2021 Fiscal Year Research-status Report
Project/Area Number |
21K13423
|
Research Institution | Jumonji University |
Principal Investigator |
鳥越 信吾 十文字学園女子大学, 社会情報デザイン学部, 講師 (00839110)
|
Project Period (FY) |
2021-04-01 – 2024-03-31
|
Keywords | 待機 / 時間 / 行為 / 意味 |
Outline of Annual Research Achievements |
本研究の目的は、待機現象について社会学の観点から解明していくことにある。 今年度、本研究では、待機について主題的に取り扱った文献を集中的に読解した。

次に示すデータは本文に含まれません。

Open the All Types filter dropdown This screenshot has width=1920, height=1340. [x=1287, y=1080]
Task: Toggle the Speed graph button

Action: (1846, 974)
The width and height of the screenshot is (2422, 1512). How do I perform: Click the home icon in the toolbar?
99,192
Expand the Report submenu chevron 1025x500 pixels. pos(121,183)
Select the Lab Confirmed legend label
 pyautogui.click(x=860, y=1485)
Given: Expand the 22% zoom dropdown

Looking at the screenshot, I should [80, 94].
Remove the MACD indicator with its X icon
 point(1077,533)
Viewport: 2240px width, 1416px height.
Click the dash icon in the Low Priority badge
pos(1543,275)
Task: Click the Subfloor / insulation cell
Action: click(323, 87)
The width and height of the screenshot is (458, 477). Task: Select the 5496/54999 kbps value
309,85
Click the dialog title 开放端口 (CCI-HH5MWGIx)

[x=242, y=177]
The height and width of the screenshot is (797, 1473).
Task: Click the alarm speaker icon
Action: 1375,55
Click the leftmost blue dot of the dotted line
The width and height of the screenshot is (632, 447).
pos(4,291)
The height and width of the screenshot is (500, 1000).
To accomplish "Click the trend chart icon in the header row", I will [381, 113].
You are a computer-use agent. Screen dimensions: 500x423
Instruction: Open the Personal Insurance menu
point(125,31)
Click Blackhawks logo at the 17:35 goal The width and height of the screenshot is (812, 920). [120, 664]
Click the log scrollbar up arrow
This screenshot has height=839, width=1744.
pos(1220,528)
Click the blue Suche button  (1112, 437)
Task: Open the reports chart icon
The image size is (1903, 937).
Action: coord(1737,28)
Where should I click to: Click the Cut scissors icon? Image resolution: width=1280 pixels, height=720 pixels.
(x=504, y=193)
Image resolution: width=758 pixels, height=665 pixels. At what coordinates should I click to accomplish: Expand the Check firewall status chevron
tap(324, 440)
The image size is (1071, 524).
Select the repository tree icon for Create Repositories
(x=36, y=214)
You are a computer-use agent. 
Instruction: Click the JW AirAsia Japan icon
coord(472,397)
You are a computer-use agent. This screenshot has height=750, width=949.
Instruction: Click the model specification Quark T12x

近年は待機についての社会学的研究が徐々に隆盛を見てきている。たとえば、2016年にはドイツの人文科学専門誌であるSociologia Internationalisで、2019年には社会科学の時間論の専門誌Time and Societyで、それぞれ待機の特集が組まれている。他にも、著書として、Manpreet, J and Bandak, A. 2019, Ethnographies of Waiting, Routledge.やPrice, P. 2021, Sociology of Waiting, Lexington Books.などが相次いで出版されている。本年度はこれらの読解を行った。 本研究にとって特に示唆的だった研究が、Ayass, R. 2020, "Doing Waiting: An Ethnomethodological Analysis," Journal of contemporary ethnography, 49(4): 419-455.である。この研究は、エスノメソドロジーの観点から、待機実践を行う人びとの方法を記述し、その結果以下のようなことを明らかにしている。すなわち、これまで待機は「何もしていないこと」や「怠惰」などとして理解されやすく、それ自体十分な研究主題とはなりえてこなかったこと。また、待機を主題化した既存の研究は、人が待機していることそれ自体を同定しやすい待ち行列の分析を主に行ってきたが、日常生活における待機は待ち行列にはとどまらない広がりをもちうること。この研究はそれゆえ、待機現象を包括的に探求しようとする本研究にとってまたとない先行研究になりうる。
|
Current Status of Research Progress |
Current Status of Research Progress
2: Research has progressed on the whole more than it was originally planned.
Reason
1年目は待機を主題化した国内外の文献の収集・読解を集中的に実施した。文献研究であったため、新型コロナ感染症にともなう諸々の制約の影響も受けず、研究は比較的順調に進展したと言える。
|
Strategy for Future Research Activity |
2021年度は、待機について主題化した研究論文および単著の読解をしてきた。2022年度はこの成果に立ち、既存の社会理論、なかでも行為論が、待機をどのように論じてきたのか、あるいは論じてきていないのか、ということを明らかにしていく。検討対象としてはM・ウェーバー、T・パーソンズ、A・ギデンズ、P・ブルデュー、J・ハーバーマスらの学説を想定している。